The tech giant in the early stages of developing a device that sits on top of televisions and integrates with American Well’s technology. The idea is to target people who have serious medical conditions, as well as older Americans, who might regularly need medical assistance. These users would be able to connect with one of American Well’s doctors and its broader network of large hospitals via a live video feed in their living rooms.
That’s different to most virtual medicine efforts, which have focused on smaller platforms like laptops and smartphones. But for older Americans, the TV might be a more appealing way to connect with a medical professional. In theory, having an on-demand doctor on TV could keep seniors from unnecessary emergency room visits and potentially even make it easier for them to live independently.
Cisco joins other tech companies in seeing new opportunities in monitoring patients remotely. Government and commercial health insurers are starting to cover the cost of virtual medical visits.
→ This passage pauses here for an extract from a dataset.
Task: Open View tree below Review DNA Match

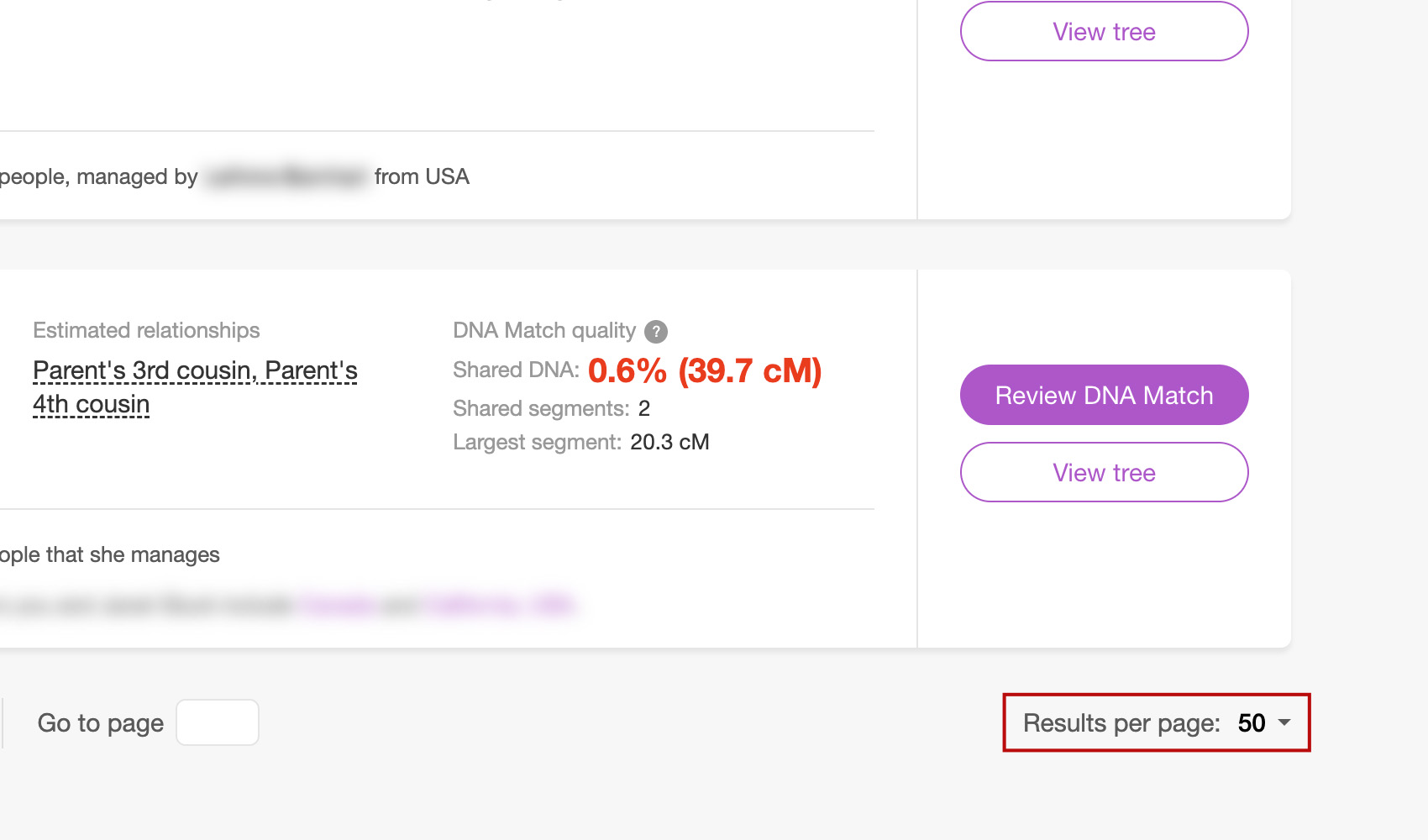Action: pyautogui.click(x=1104, y=473)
And hospitals are increasingly looking to tech players for at-home monitoring solutions, as they face penalties for failing to appropriately monitor a patient once they get discharged.
CNBC parent Comcast is working on a device for ambient health sensing, Apple is adding new features to its smartwatch that are geared to seniors, such as fall detection, and CNBC has previously reported that Amazon and Google are working on technologies to help seniors manage health conditions from home.
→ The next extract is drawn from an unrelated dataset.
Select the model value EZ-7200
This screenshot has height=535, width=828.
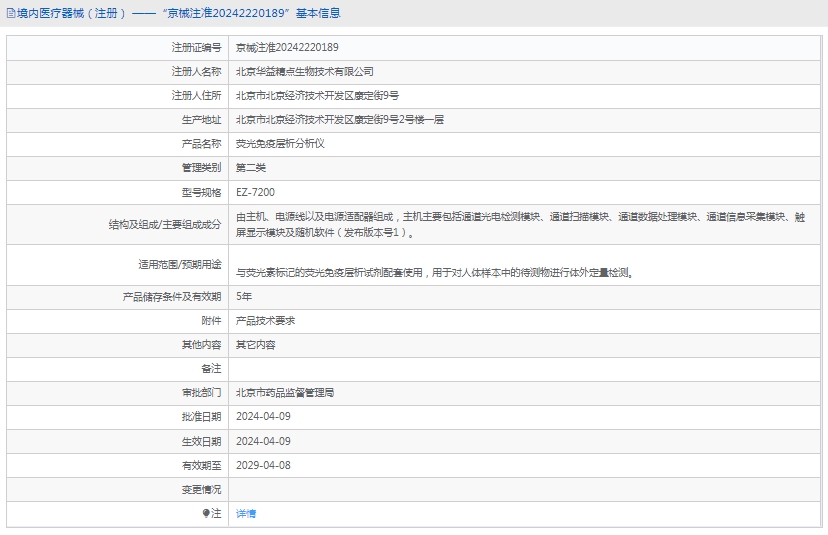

“We’re such strong believers in making it easier for people to age in their home if they want to,” said Amy Chang, Cisco’s senior vice president of collaboration technology. “It (the television) is mainstream and it’s easy to use, and we recognize that you run into problems when you push people to change their habits.”
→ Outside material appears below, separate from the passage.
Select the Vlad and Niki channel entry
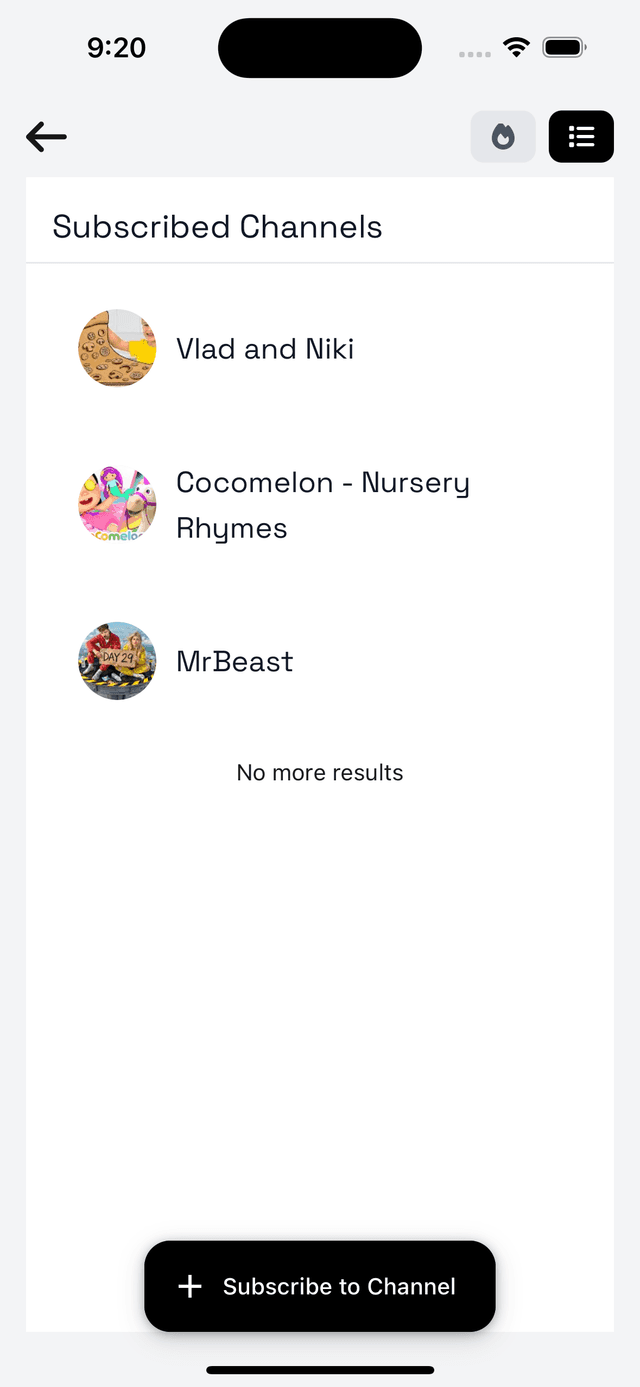coord(265,348)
Chang said Cisco will take advantage of existing technology that can do things like facial and audio recognition to bolster the user experience. But she stressed that the company is thinking deeply about privacy and consent, especially as it shifts from the workplace to the home. “Privacy is one of our fundamental tenets,” she said.
Cisco declined to provide further specific details on the hardware, including the price and the timing of when it would be made available to consumers.
Dr. Roy Schoenberg, American Well’s president and CEO, said the company has been discussing bringing its service to televisions for several years. But it’s complicated, he said, because the companies needed to wait on advancements and standards to remotely access televisions.
Moreover, he added, “the device needs to have a bag of tricks because it needs to adapt to white balance, microphone, and be usable by patients who are incapacitated or on heavy medications.”
In most cases, he envisioned that a user would activate the device, turn on the television, connect it to a Wi-Fi network, and consent to loop in their physician via video as well as a caregiver. From there, they could get the treatment they needed, or be advised to see a physician in person whenever necessary.